J - 112 : Wines from Campania
- hbanziger
- 4 days ago
- 4 min read

Pallagrello Nero from Caserta Province is rich in Tannins, deeply colored and ages well
When planning this blog a few weeks ago I wondered how much research I had to do. I knew so little about wines from Campania. Turns out that one of my old favorites is from here. Always believed that Greco di Tufo was from Puglia. As a student, I loved it. Not only for its golden, sunny color but for its attractive value. Greco di Tufo is a dry, quite bold wine with nice fruity notes. You could get a bottle for CHF 10 thirty years ago. Today, it costs about twice as much but it is still affordable. I would call it a good white wine for every day.

Greco di Tufo Vineyards in Montefusco
What is amazing about the wines from Campania are the grapes. The globally dominant varieties like Merlot, Pinot Noir, Cabernet Sauvignon et al. are rare again. Ancient grapes like the red Aglianico, Casavecchia and Piedirosso or the white Fiano, Falanghina, Greco, Biancolella, Coda di Volpe or Asprinio dominate. Campania produces only 165 mio liter or 3.3% of Italy's wine, 60% red, 40% white. But their reputation is excellent. The reds are known for their bold, heavy and intense nature. The whites for thieir mineral and floral notes.
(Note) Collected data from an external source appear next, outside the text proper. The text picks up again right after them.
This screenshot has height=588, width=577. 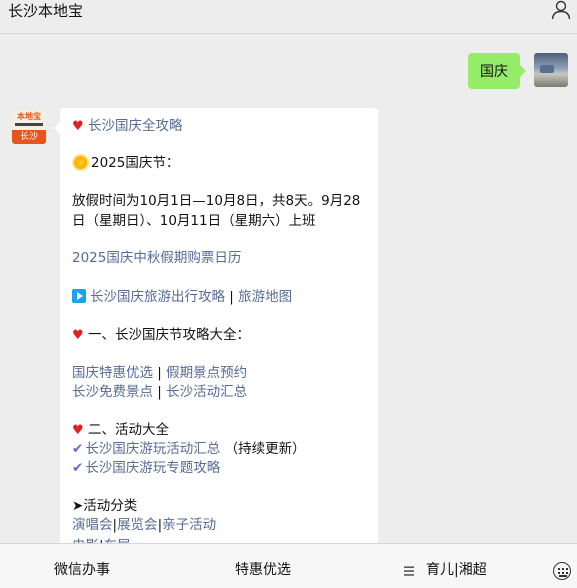 What do you see at coordinates (263, 566) in the screenshot?
I see `menu-tab-deals: 特惠优选` at bounding box center [263, 566].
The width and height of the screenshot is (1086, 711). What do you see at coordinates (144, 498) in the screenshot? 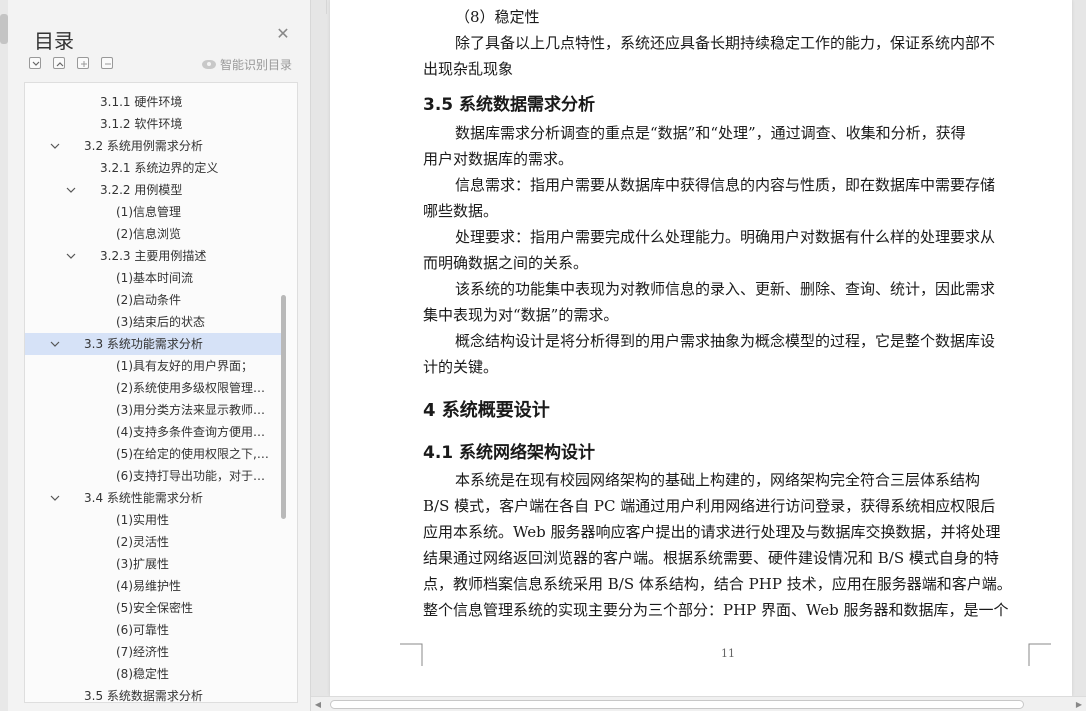
I see `toc-item-label: 3.4 系统性能需求分析` at bounding box center [144, 498].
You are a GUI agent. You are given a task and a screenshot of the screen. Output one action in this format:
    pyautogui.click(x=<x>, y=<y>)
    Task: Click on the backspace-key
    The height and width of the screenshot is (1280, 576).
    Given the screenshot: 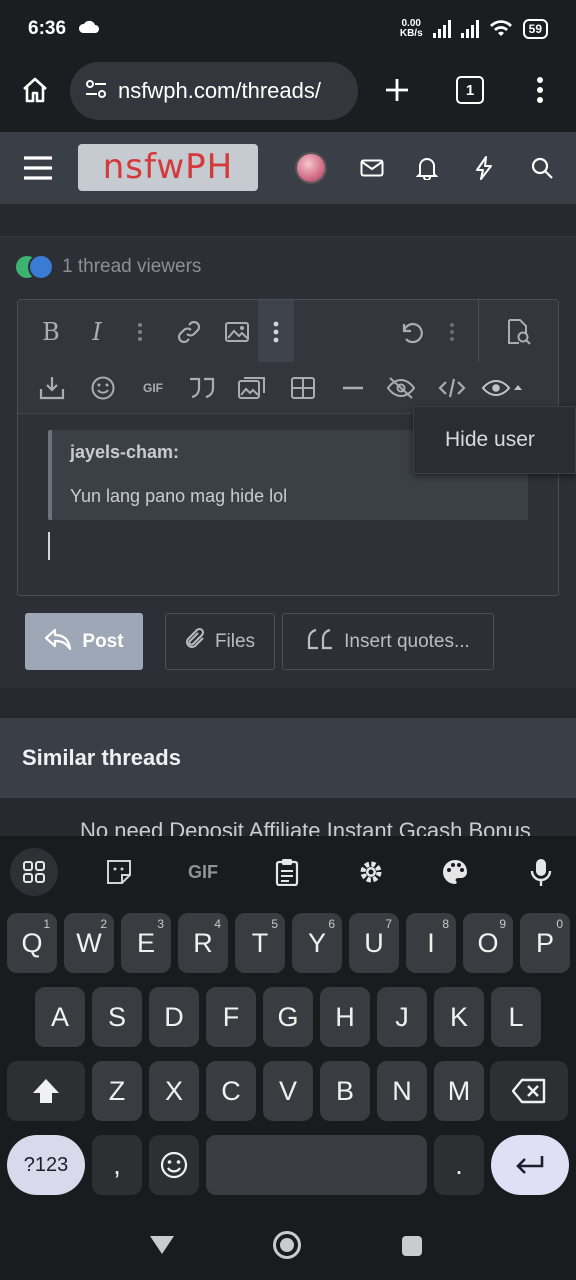 What is the action you would take?
    pyautogui.click(x=529, y=1091)
    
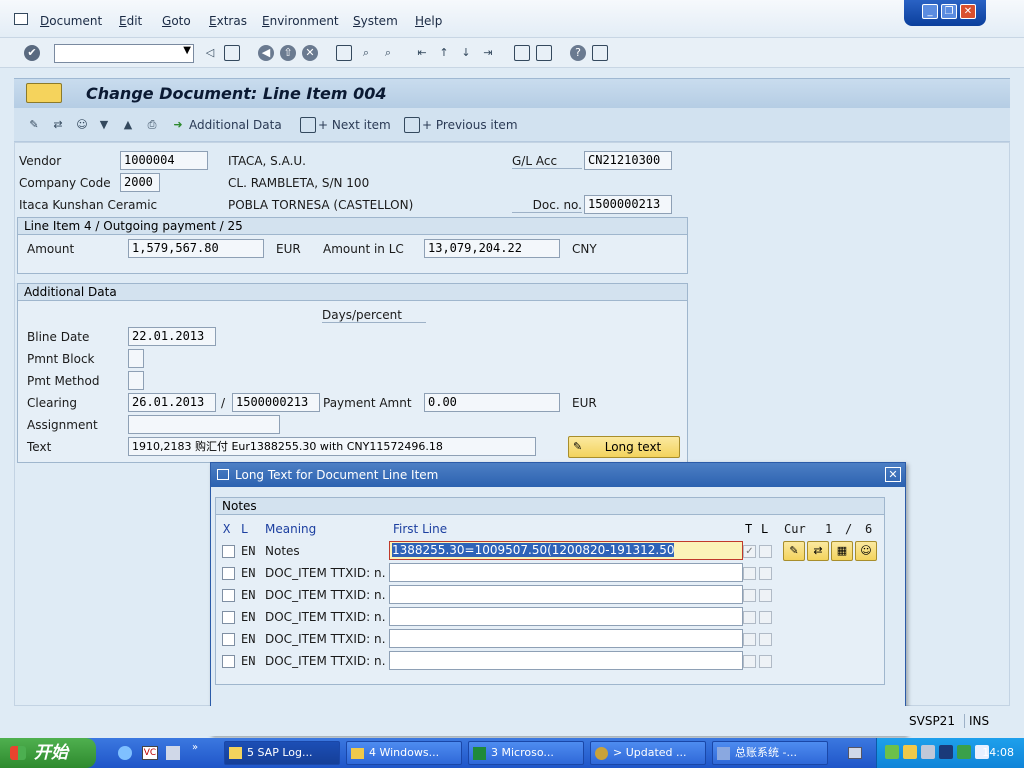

Taurasi, one of Italy's unsung Great Reds - produced
in the Irpinia Province - is made from 85% Aglianico
Grapes, offers balanced acidity, firm tannins and notes
of dark Chocolates and Black Cherry
When asked about Campania, most visitors mention Naples, Pizza, Capri or Pompeii. But that the region is a treasure trove of ancient grapes goes mostly unmentioned. Even for me, a regular consumer of Italian wines, the names of the indigenous grapes sound unfamiliar. Had it not been for the Mastroberardino family who promoted Campania's ancient varieties, they may have been lost to the French grapes customers loved so much in the 1960s and 1970s. But the Mastroberardinos protected their local grapes and improved their wines to a standard that can compete with the finest Barolos. A top-level Taurasi is well suited for aging in barriques due to its strong tannin and flavors and can be kept up to 25 years. Am glad we sail this summer along the coast of Campania. Ample time to fill this substantial gap in our oenological know-how.

In Campania, vines are planted in all five regions
Wine making in Campania has a long tradition. The Greek settlers who arrived here in the 6th century BC called the area Oinotria, land of wine. The volcanic soil and the warm but sufficiently humid climate produced one of the best wines in antiquity. Maybe that is the reason the Romans called it Campania Felix, the happy land. All the indigenous grapes go back to antiquity. After the collapse of the Roman Empire, these original varieties survived in local monasteries and were rediscovered by the Bourbon Kings of Naples. Campania was said to have Italy's best wines. The two World Wars were not good for the region. It is doubtful whether the ancient local grapes had survived without the persistence of the Mastroberardino family. I won't have enough space to present many wines thus I pick four:

Starting with Fiano di Avellino. The wine has a a subtle nose like honey dew melon and fresh peaches. It is rather dry, well balanced and easy to drink. Many people love it with seafood. The top bottles go for 20 - 25 Euros - it is a good catch.

Falanghina is another ancient grape that is winning over young wine makers. The grape was once described as a workhorse since it is sour when harvested too early. But due to the improvements in wine making it came into its own righs. Falanghina is a bit bolder and dryer than Fiano, has more acidity and a note of green apple on the nose. It has a light straw color and great minerality on the palate. A tad more pricy than Fiano it is still affordable.

Piedirosso is the next wine on my list. Grown in the Campi Flegrei on volcanic soils, Monte Vesuvio, Ischia and Capri, the wine is high in minerals. It has an intense red color, some say it is close to purple. On the nose it has notes of red berries, cherries and plums. It is relaltively dry on the palate and lighter in tannins than Aglianico. It is best served cool at 14 - 16 Celsius. Due to its lower tannin levels, one should not keep the wine beyond 5 years.

Campania also produces nice Rosés made from grapes also used for whites. They usually grow closer to the sea. Most of them are non-descript, very affordable and best consumed at 10 Celsius. Just the right type of wines for an apero afte the visit of Greek temples or a Norman castle on the shore. Definitely on our order list.
This blog is more a door opener than a comprehensive summary of Campania's fascinating wines. They deserve more time to study. The fact that modern technology resucitated these ancient varieties is encouraging. Now Campania's grapes spread from Italy to other places on the globe to please the palate of wine lovers everywhere.

The hills behind the Amalfi Coast produce fabulous whites from varietals only seen at the Costa D'Amalfi DOC: They include Biancolella, Fenile, Ginestra and Ripoli. Fiorduva, a blend from Fenile, Ginestra and Ripoli, matured in oak, has an excellent reputation. Seems like the definite Must for our cruise this summer.